There is, finally, a third dimension that is critical to understand the legacy of Kirchner: firmness of steel, its total commitment to the causes they embrace. He was a fighter, not transactions. This is what angered his critics and what they called his tendency to "double down." I think it was more important than that. He was well aware of the nature of the forces with which he faced, and knew that only an unshakable will be able to confront.

What remains to be done now, forward, after Nestor? The answer is clear: to continue his work and complete their task. The goals that we have inherited are more vast than his life and ours and include the entire continent. Latin America will take his place in the general progress of the peoples that will lead from the neoliberal barbarism, the establishment of a fair, free and rational men. We've heard these last days, viscous honeyed voices of those who, rubbing his hands with satisfaction, saying that now Cristina is single and will have to compromise with the opposition. Those who think that they will find a surprise. First, seem not to know the temper of our President, whose determination militant has been shown in all tests, many hard-that should happen during his administration.

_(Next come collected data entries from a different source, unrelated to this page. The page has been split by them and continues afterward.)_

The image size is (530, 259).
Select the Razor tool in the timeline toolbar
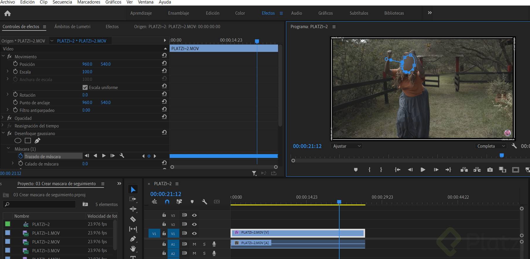(133, 219)
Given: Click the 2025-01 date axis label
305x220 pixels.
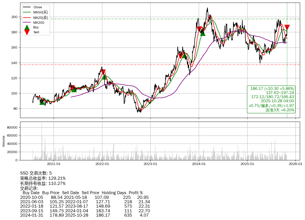Looking at the screenshot, I should click(247, 164).
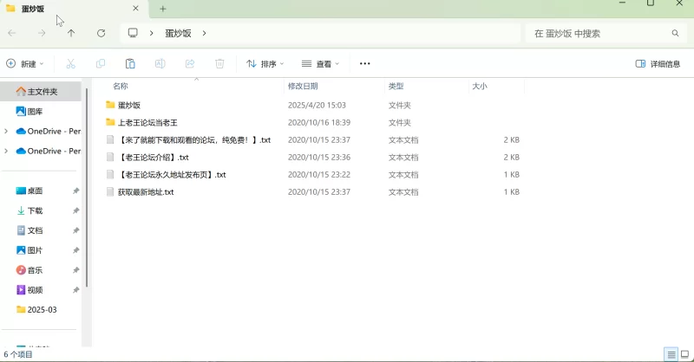Open a new tab with plus button

[x=162, y=9]
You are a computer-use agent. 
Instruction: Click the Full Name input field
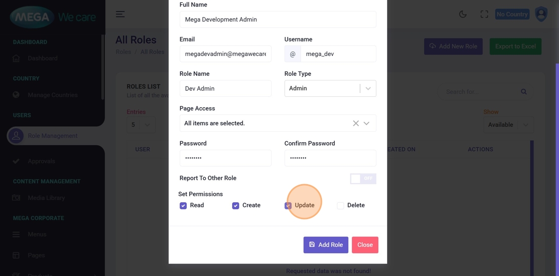coord(278,19)

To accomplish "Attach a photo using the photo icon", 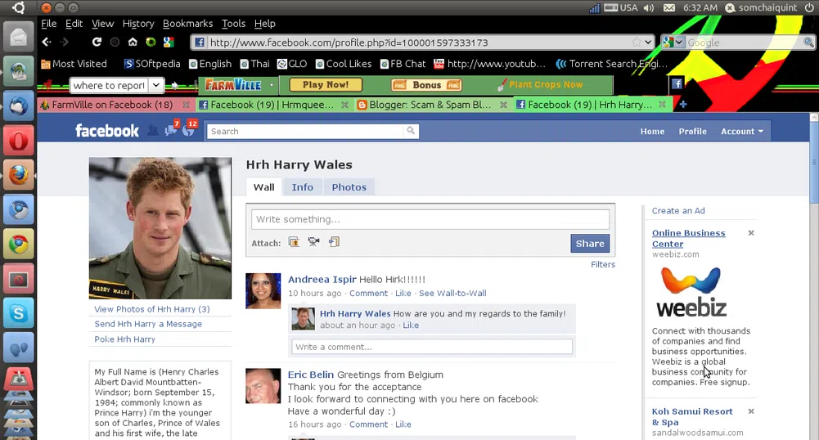I will (x=294, y=242).
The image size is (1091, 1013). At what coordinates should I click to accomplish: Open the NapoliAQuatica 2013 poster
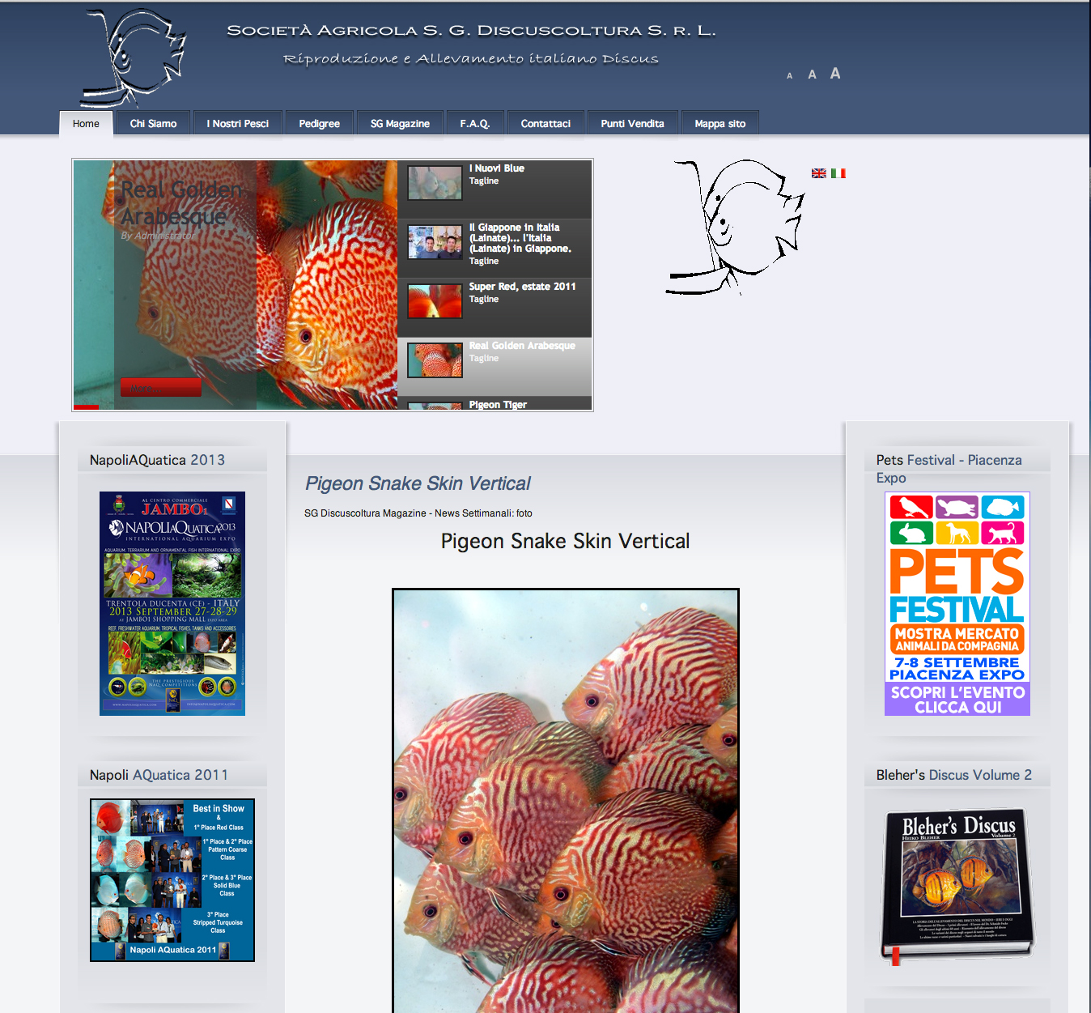[172, 603]
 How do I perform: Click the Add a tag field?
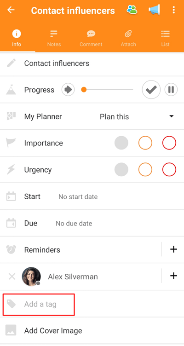click(x=39, y=304)

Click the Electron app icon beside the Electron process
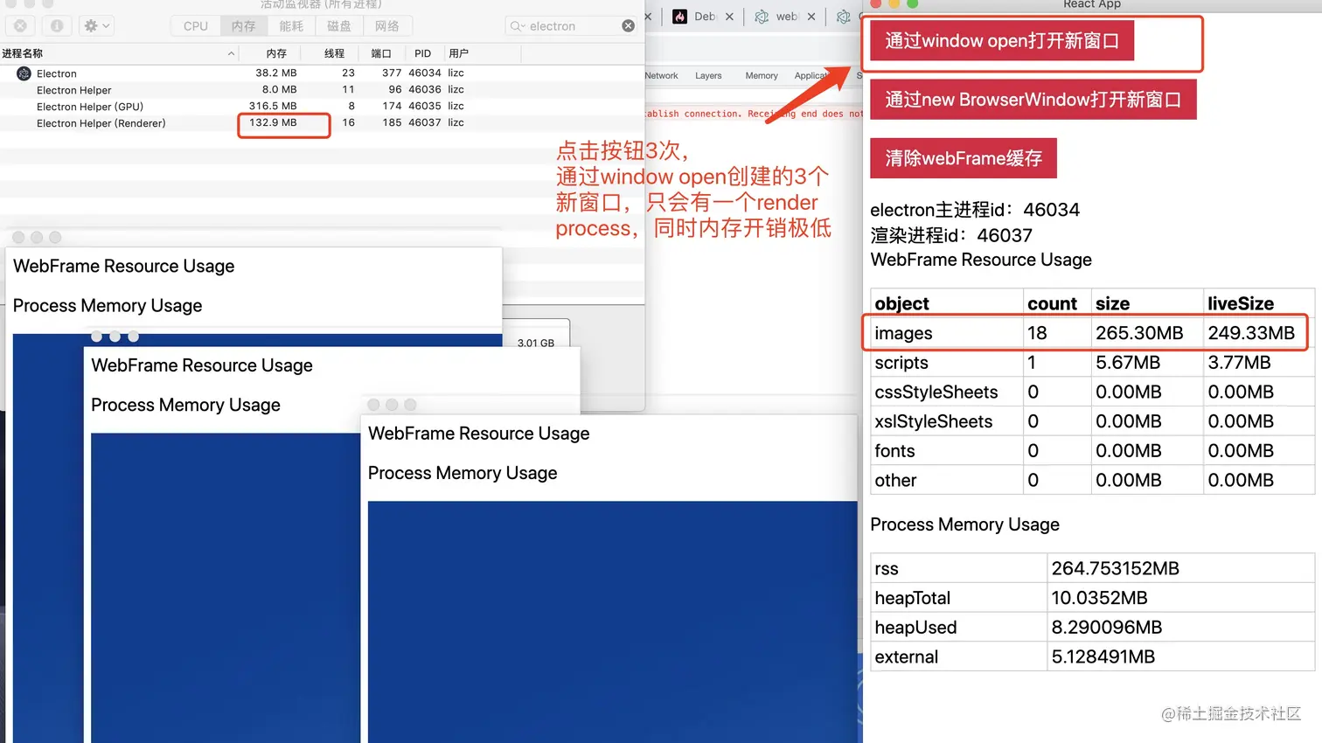point(22,73)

In all circumstances showed a clarity of purpose and determination in its execution that puts them at full parity with its predecessor.

Second, Cristina is not alone. Lost, it is true, the companion of her life and followed all their pain. But also accompanied by an entire people, which has appeared in recent days in one of the largest collective expressions of regret, perhaps the most immense immensely in Argentina's history. We ask Nestor, in the words of Antonio Machado, "a work of mourning and hope." Every factory, every school, every home must be constructed as an expression of the collective will of the flame that was kindled in 2003 are never extinguished. That all Argentines identify with those words uttered José Gervasio Artigas on his deathbed: "Sunrise, ensíllenme the horse."